The immediate problem once we decided to build the new stadium was how to pay for it. Rice was prohibited by its charter from incurring debt (this restriction stood until the early 2000s, when we did one of our periodic charter changes) and there was no willingness on the part of the trustees to use endowment funds for non-academic purposes. A committee was formed, headed by board member Gus Wortham, tasked with finding the money. Anticipating our first major capital campaign, they rejected the idea of going out and raising the cash from our traditional major donors. (We finally got around to this a mere thirteen years later.) Instead they decided on something that was a bit unusual at the time–the sale of twenty-year seat options. Because we were in a big hurry to get the new stadium built, the group immediately launched a fifteen day campaign with the goal of selling 15,000 options at $100 each for grandstand and $200 for boxes. This was enormously successful. In two weeks they sold over 12,000 and within a month easily passed the goal. The Rice Athletic Association chipped in another $500,000 (this was in the days when one of the major duties of the Committee on Outdoor Sports was the distribution of the profits generated by football) and we were on our way.

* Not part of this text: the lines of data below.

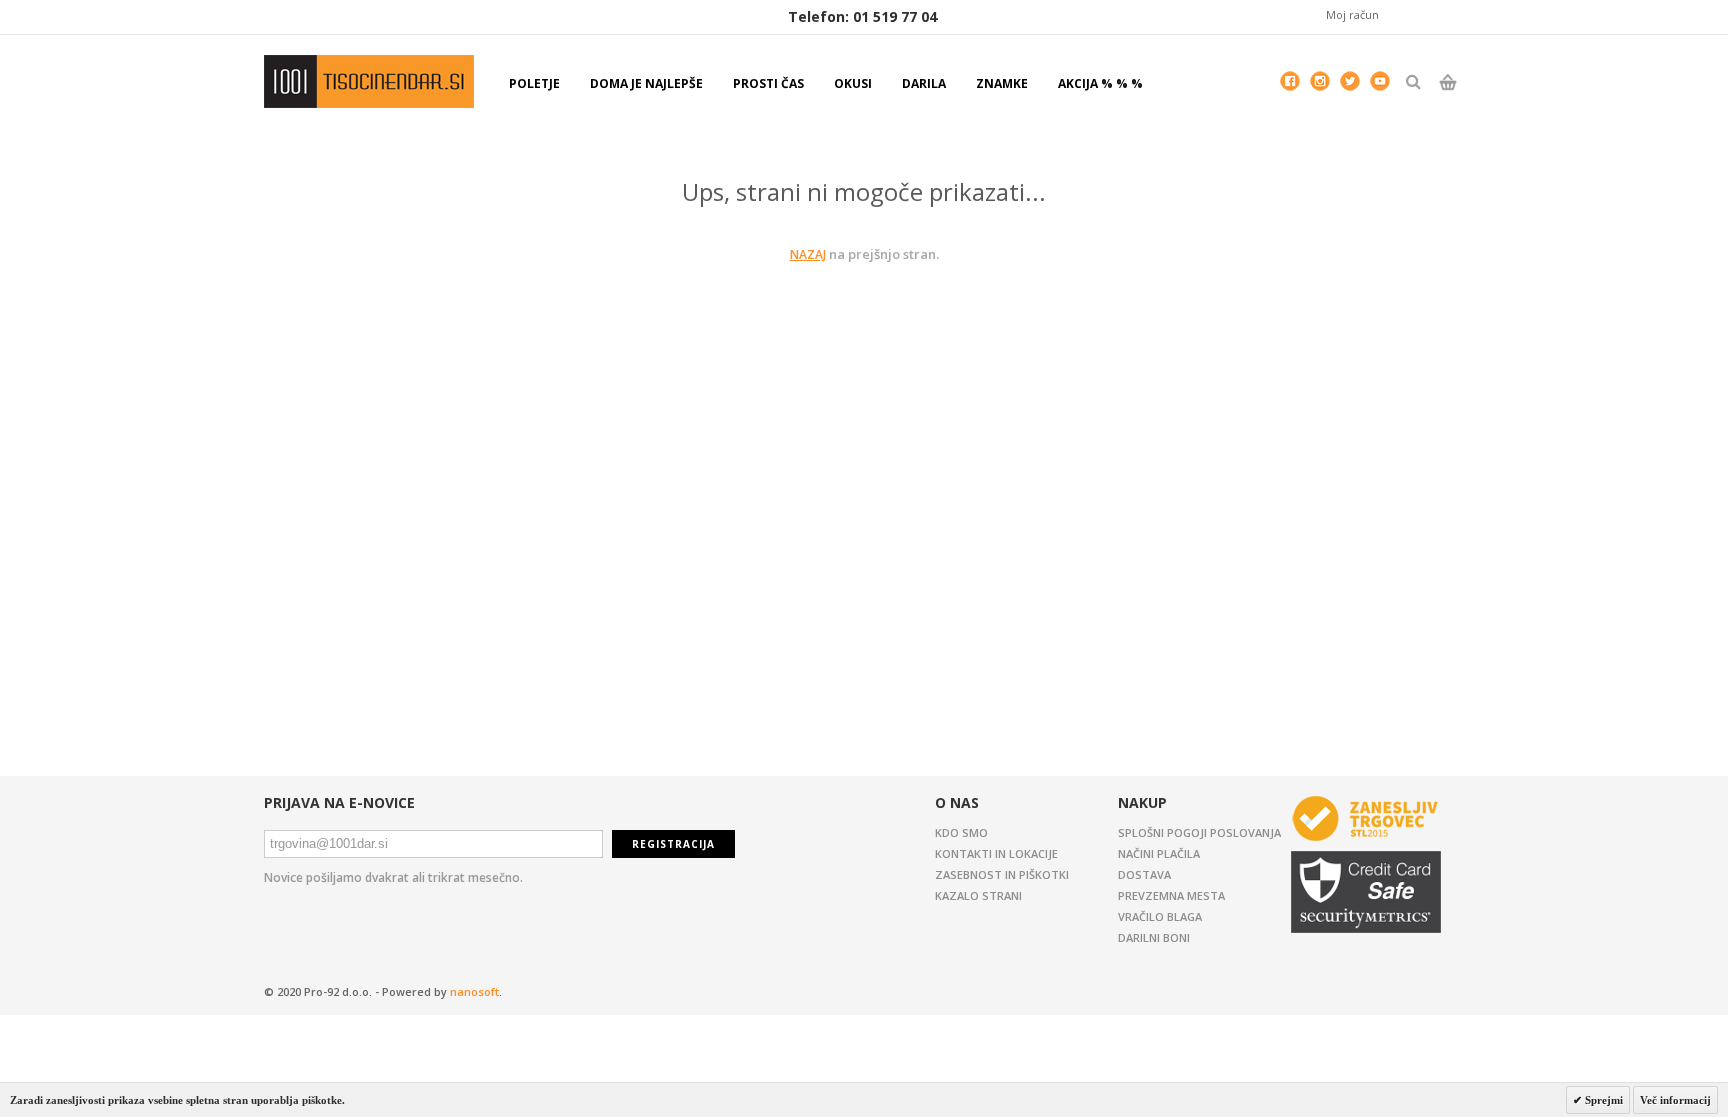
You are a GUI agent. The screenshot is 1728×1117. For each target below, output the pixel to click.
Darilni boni (1154, 937)
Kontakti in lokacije (996, 853)
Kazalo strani (978, 895)
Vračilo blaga (1160, 916)
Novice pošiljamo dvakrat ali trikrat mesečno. (393, 877)
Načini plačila (1159, 853)
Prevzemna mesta (1171, 895)
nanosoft (474, 991)
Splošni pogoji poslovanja (1199, 832)
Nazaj (808, 254)
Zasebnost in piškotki (1002, 874)
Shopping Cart (1447, 99)
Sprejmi (1602, 1100)
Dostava (1144, 874)
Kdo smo (961, 832)
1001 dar (369, 81)
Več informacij (1675, 1100)
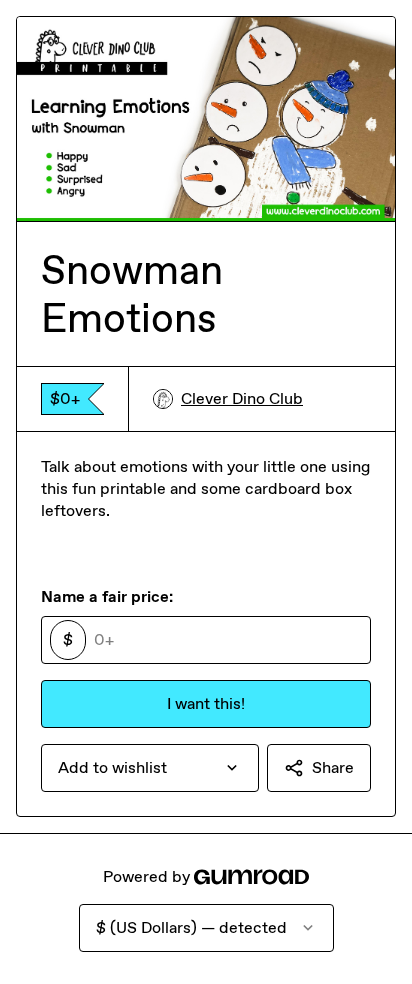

There isn’t a whole lot about this in the archives so I went back and looked for newspaper stories about it. There are some and they are moderately interesting, but my attention was really grabbed by something else: advertisements.
I’m assuming you could buy options directly from Rice but it turns out that you could also buy them at Holt’s Sporting Goods downtown:
And banks would loan you money to do it! I did not expect this.
Bonus: At least one option certificate survives.
Fascinating history, and this all happened just a few years before my class matriculated in 1956. Those option holders got their money’s worth when the Owls beat the No. 1 Aggies in 1957.
When NRG (Reliant, at the time) was looking for funding, they were selling PSLs – personal seat licenses. We looked at this as the butt of a joke in a MOB halftime, and then I discovered that Rice had done exactly the same thing, roughly 50 years earlier.
Rice athletics was once the pride of the city of Houston and the Houston business community. Now, through years of mismanagement and lack of administrative leadership, a truly valuable asset has been allowed to wither away like other once iconic businesses like Compaq, Sears, Texaco, etc.